5233 sayılı Kanun’un uygulanması açısından 30/05/2007 tarihinden sonra meydana gelen zararlar bakımından Kanun’un 6. maddesinin, 19/07/1987 ile 30/05/2007 tarihleri arasında meydana gelen zararlar bakımından ise Kanun’un Geçici 4. maddesinin uygulanacağı açıktır.
Dosyanın, Dairemizin E:2020/3413 sayılı dosyasıyla birlikte incelenmesinden; zarara uğranıldığı iddia edilen yerleşim yerinin 5233 sayılı Kanunun yürürlük tarihi olan 27/07/2004 tarihinden önce terör ve/veya terörle mücadele faaliyetleri nedeniyle boşaltıldığı durumda, aynı olaya bağlı olarak köyün hala boş olması ve devam eden zararın bulunması sebebiyle yapılan başvuruyu, yeni bir olay olarak kabul ederek 5233 sayılı Kanun’un yeni meydana gelen olaylar için başvuru süresini düzenlendiği 6. maddesi kapsamında değerlendirmek; 5233 sayılı Kanun'a ve bu Kanun’da değişiklik yapılmasını öngören ilgili Kanunların konuya ilişkin düzenlemelerine ve bu kanunların gerekçelerine, adalete ve hakkaniyete uygun düşmeyecektir.
Ayrıca, 5233 sayılı Kanun’un 6. maddesi devam eden zararların karşılanması hususuna ilişkin süreyi değil, genel olarak terör eyleminin meydana gelmesinden itibaren başvuru süresini düzenlediği için, 5233 sayılı Kanun’un yürürlük tarihinden önce meydana gelen ve davalı idarenin değerlendirme yaptığı tarihte halen devam eden zararlar bakımından başvuru tarihinin nereden başlatılacağı belirlenemeyeceğinden, ilgililerin idareye her zaman başvurarak zararlarının tazminini isteyebilecekleri kuşkusuzdur.

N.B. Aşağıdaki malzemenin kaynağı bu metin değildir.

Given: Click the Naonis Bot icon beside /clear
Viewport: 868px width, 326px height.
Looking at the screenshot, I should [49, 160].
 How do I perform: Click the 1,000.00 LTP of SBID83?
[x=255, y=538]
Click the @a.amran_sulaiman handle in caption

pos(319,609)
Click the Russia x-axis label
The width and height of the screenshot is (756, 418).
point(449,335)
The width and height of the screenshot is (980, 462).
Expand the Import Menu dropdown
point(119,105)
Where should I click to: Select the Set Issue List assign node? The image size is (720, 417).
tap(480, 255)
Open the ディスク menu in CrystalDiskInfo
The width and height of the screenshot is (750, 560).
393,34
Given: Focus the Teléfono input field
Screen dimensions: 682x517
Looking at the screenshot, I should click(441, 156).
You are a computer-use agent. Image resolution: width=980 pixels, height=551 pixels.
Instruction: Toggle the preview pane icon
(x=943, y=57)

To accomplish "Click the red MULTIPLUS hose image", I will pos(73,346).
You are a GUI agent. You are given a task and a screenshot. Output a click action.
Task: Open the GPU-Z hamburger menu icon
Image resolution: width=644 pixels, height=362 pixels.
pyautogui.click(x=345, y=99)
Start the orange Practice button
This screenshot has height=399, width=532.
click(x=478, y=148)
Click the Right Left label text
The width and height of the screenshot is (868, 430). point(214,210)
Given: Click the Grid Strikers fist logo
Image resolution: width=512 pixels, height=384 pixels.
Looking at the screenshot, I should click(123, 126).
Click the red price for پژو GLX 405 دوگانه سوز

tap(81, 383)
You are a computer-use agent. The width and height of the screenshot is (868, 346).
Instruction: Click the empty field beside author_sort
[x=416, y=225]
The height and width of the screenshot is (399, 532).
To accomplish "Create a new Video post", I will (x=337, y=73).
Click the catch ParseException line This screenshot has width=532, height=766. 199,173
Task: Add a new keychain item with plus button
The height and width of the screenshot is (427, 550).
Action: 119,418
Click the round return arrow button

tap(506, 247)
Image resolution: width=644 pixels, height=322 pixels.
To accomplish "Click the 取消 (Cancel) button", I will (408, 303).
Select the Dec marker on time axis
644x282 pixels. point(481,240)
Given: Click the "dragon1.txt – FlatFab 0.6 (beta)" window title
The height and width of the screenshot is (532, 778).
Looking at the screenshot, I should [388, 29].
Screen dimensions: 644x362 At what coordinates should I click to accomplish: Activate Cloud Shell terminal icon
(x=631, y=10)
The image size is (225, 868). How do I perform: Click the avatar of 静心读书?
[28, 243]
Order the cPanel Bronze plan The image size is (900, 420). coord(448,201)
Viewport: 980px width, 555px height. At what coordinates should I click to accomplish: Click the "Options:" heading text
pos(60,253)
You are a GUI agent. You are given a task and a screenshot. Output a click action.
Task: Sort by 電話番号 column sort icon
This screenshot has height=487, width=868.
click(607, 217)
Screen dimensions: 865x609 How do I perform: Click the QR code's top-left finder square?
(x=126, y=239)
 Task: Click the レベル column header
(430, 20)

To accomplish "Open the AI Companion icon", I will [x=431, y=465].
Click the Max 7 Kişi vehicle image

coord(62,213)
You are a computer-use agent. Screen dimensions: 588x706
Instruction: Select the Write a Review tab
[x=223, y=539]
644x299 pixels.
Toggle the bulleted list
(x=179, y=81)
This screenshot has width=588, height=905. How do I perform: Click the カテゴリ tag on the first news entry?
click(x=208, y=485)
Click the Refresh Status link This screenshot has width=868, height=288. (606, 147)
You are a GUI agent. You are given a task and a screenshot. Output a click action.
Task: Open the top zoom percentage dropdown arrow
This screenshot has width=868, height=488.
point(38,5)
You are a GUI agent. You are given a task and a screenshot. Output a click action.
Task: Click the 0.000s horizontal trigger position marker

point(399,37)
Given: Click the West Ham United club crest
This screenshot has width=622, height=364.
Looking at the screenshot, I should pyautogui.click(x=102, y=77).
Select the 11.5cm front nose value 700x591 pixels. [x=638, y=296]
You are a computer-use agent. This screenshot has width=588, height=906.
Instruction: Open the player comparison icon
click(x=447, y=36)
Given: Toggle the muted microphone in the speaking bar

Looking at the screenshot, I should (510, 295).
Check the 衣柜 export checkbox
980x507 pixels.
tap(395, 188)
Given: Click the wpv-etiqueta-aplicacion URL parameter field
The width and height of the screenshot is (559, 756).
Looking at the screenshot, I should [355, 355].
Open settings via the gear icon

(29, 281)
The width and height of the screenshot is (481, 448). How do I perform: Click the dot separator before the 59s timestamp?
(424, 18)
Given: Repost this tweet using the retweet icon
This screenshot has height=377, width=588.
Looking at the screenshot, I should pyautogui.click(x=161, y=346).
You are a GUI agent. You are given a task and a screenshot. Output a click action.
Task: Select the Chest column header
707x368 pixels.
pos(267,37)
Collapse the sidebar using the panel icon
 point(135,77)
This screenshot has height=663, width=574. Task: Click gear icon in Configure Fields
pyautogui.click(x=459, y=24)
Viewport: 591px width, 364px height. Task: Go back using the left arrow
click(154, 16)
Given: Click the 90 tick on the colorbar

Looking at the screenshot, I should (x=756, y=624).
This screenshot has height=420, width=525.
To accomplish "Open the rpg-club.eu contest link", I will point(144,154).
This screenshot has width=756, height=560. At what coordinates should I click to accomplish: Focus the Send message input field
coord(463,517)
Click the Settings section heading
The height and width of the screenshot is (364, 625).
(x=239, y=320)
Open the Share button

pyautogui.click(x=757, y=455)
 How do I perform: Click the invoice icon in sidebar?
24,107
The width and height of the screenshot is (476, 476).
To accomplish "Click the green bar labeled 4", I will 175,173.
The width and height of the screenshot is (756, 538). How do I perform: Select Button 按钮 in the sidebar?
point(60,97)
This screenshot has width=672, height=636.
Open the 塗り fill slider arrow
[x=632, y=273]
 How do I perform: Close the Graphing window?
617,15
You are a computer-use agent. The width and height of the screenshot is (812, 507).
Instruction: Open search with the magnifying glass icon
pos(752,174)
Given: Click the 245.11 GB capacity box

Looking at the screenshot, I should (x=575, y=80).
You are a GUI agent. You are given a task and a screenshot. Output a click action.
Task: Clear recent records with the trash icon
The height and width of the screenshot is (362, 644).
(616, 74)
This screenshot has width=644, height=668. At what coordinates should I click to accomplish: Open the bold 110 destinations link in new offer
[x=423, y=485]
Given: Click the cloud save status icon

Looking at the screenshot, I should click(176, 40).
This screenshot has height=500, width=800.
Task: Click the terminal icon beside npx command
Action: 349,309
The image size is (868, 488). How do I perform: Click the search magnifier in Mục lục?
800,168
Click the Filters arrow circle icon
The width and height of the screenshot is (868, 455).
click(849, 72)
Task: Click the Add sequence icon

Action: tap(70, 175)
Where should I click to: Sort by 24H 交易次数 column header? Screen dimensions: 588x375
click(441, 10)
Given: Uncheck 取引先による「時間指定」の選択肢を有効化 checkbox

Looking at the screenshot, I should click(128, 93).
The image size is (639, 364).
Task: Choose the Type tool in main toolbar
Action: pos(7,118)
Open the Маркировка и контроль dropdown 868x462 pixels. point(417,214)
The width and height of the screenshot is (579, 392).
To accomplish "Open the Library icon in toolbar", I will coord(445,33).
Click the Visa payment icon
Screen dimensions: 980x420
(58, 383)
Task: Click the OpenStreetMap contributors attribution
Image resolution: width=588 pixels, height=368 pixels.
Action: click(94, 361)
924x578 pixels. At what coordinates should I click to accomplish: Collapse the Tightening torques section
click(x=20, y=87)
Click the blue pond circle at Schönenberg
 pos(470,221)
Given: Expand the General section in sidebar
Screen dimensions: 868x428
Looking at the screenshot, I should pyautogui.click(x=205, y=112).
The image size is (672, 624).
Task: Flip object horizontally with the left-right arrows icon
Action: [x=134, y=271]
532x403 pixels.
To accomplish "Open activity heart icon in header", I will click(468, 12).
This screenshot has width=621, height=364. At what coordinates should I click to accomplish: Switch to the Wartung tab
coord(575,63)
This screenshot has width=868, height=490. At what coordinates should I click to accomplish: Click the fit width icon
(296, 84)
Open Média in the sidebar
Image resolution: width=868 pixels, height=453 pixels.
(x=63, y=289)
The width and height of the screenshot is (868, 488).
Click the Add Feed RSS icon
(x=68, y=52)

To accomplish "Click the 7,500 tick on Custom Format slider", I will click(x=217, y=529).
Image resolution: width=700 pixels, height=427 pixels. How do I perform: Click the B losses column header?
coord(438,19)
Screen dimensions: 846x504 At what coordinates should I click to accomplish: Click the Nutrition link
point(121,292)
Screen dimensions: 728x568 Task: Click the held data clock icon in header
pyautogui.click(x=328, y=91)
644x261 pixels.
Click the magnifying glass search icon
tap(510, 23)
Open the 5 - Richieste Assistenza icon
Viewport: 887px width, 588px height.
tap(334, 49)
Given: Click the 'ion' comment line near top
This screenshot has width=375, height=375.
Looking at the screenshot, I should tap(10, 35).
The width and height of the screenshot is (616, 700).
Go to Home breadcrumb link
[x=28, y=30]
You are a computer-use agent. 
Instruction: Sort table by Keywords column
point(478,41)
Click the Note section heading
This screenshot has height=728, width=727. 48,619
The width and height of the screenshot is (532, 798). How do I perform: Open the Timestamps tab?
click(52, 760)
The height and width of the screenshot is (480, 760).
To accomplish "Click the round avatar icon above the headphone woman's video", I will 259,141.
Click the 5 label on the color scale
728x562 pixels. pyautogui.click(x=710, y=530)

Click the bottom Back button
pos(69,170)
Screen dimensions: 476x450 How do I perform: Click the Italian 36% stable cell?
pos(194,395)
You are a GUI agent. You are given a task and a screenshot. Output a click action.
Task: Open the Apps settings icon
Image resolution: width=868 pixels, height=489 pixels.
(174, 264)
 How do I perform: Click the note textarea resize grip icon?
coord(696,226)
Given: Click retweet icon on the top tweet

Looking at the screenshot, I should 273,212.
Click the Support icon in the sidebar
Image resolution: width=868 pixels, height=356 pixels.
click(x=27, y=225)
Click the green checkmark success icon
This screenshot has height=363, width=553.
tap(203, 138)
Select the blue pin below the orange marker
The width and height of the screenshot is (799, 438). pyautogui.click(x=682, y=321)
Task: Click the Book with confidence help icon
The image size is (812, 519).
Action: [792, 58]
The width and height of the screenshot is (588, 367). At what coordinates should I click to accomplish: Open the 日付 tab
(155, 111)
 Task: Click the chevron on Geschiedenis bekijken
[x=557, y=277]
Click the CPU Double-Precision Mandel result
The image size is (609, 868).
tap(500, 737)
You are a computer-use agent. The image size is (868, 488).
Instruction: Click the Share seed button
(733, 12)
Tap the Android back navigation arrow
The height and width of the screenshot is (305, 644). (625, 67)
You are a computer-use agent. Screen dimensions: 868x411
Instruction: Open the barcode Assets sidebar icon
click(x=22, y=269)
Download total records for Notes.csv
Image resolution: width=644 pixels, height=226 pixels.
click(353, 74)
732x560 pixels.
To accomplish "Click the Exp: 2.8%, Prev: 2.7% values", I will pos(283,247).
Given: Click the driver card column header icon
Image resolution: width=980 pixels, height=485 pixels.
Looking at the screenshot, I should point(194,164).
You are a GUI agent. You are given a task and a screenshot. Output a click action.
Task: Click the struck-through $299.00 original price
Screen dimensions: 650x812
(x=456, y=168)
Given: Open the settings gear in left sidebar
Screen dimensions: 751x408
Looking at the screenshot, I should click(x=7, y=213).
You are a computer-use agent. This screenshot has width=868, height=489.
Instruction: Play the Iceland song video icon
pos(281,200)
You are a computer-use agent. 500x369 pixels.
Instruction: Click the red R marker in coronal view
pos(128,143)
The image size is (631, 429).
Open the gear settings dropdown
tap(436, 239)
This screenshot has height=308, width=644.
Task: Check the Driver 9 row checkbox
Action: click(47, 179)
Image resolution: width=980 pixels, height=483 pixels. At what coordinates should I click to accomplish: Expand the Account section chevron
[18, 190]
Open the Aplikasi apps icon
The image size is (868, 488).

Açıklanan nedenlerle, davacının karar düzeltme isteminin kabulü ile İdare Mahkemesi kararının, Mahkemece; Dairemizin 15/06/2021 tarih ve E:2020/3413, K:2021/3340 sayılı açıklamalı karar düzeltme ret ve 16/10/2019 tarih ve E:2019/1456 K:2019/6795 sayılı bozma kararlarındaki hususlar dikkate alınarak yapılacak araştırmanın sonuçlarının, yukarıda belirtilen açıklamalar doğrultusunda değerlendirilmesi ve nihayetinde tazmini öngörülen zarar döneminde 5233 sayılı Kanun kapsamında davacının mal varlığına ulaşamama zararının bulunup bulunmadığı da araştırılarak (bu anlamda kadastro çalışması tamamlanan yerlerde davacı lehine tespit edilen taşınmazlar varsa tapu kayıtlarının araştırılması, tapu kayıtlarının ibraz edilemediği durumda zilyetlik iddiaları ile kadastro tespiti arasındaki farklılığın nereden kaynaklandığının sorgulanması ve taşınmazlar için mükerrer ödemeye neden olunmayacak gerekli tedbirlerin alınması suretiyle) bir karar verilmesi gerektiği gerekçesiyle bozulması oyuyla Daire kararına katılmıyorum.